Rescue Breathing: A Core Skill for First Aiders

Rescue breathing, sometimes called artificial resuscitation, is a way of breathing air into someone to give the person the oxygen needed to survive. This technique should be used on casualties that are not breathing, but still have signs of circulation.

Regardless of the cause for someone to stop breathing, the procedure is the same. First, open the airway by tilting the head back and lifting the chin upwards. Once you determine that the person is not breathing, pinch their nose to prevent air from escaping and blow into their mouth. If you do it correctly you will see their chest expand.

Blow only enough air to see their chest rise. If you blow too much, excess air may go into their stomach (gastric distension) which can cause vomiting. If they do vomit, quickly turn them on their side, let them finish vomiting, make sure there is nothing left in their mouth, and then repeat the process.

When you have successfully delivered two breaths, check for signs of circulation. If you detect signs of circulation, but no breathing, continue the providing air to the casualty with one breath every 5 seconds (for adults). A good way to time the breaths is to count, “one one-thousand, two one-thousand… ” Each breath should last for about 2 seconds.
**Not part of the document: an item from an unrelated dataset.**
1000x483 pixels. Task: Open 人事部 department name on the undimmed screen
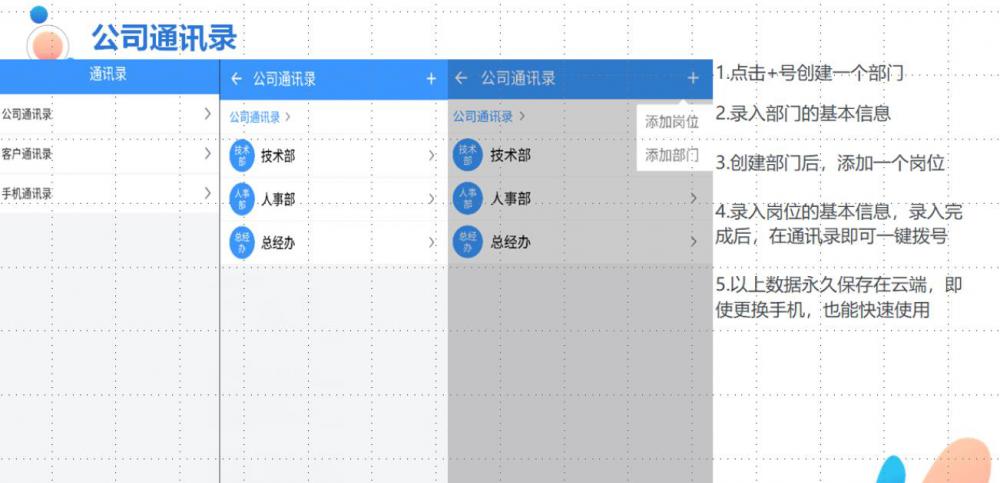pos(278,200)
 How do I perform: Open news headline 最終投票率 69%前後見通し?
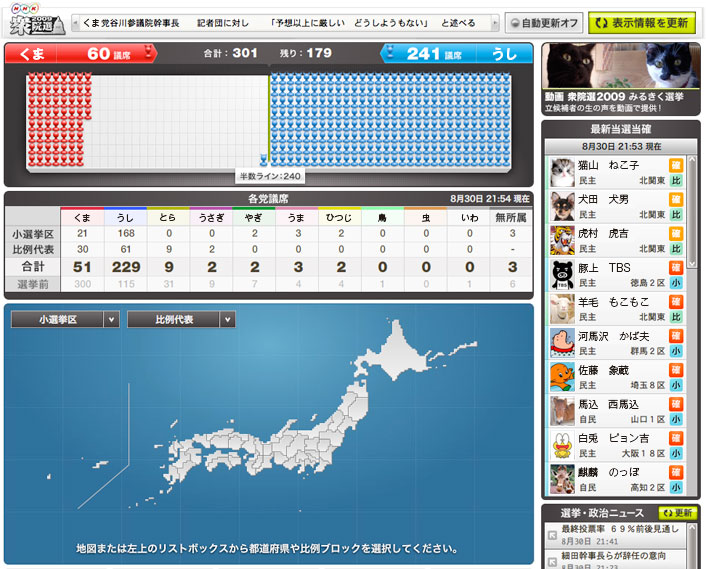pos(620,527)
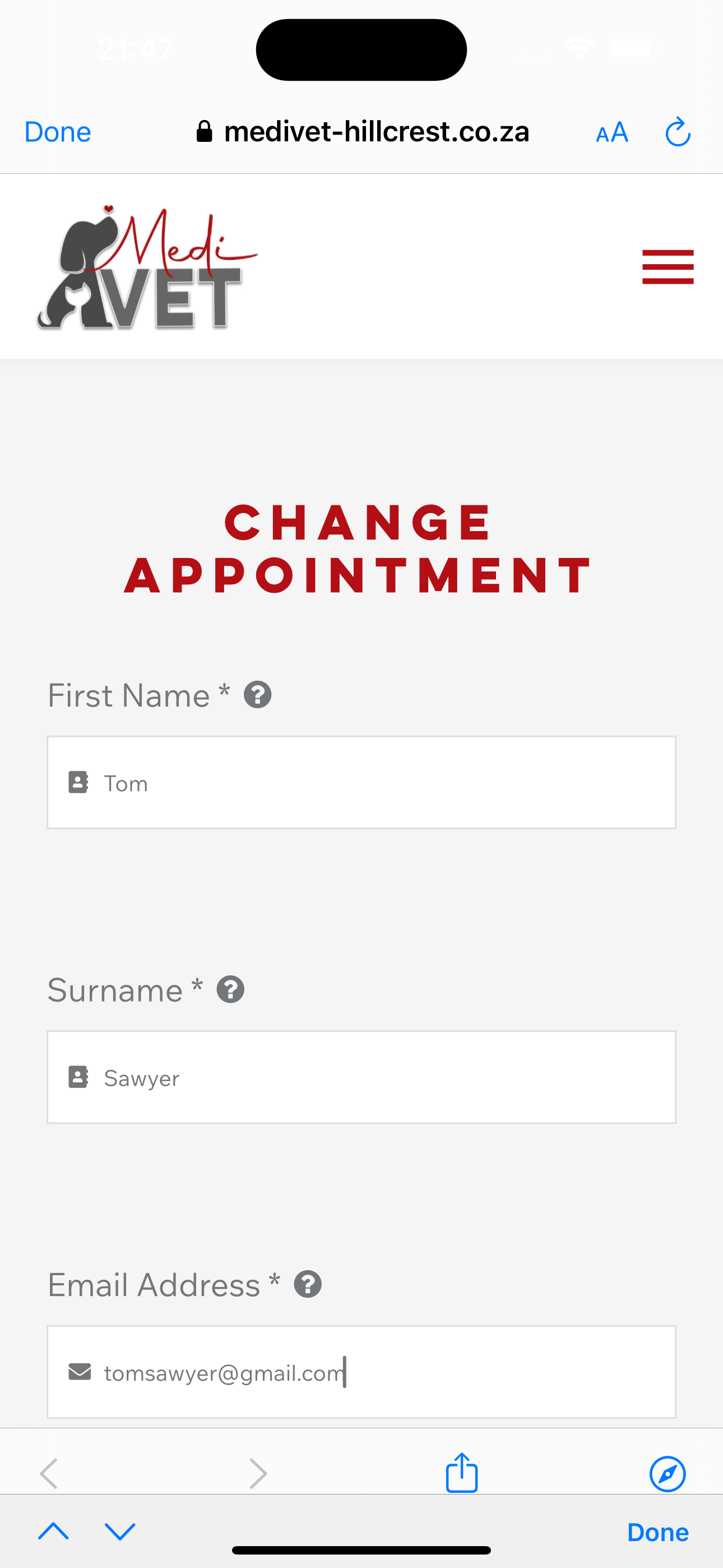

After a minute passes (12 breaths) once again check for signs of circulation.

Do not stop rescue breathing unless you are in danger, the casualty begins breathing, there are no signs of circulation (in which case begin CPR), or another trained rescuer arrives and takes over.

Notes About Rescue Breathing

  • If the person has injuries to the mouth, the same procedure can be done by blowing into their nostrils.
  • Dentures should be left in, unless they are causing a problem. Then you can remove them.
  • If you suspect the person has neck injuries, you should instead use the jaw thrust technique to keep the amount of head movement to a minimum.
  • Whenever possible use a rescue breathing barrier, to reduce the chance of disease transmission.
  • Rescue breathing may be done by itself or in combination with CPR.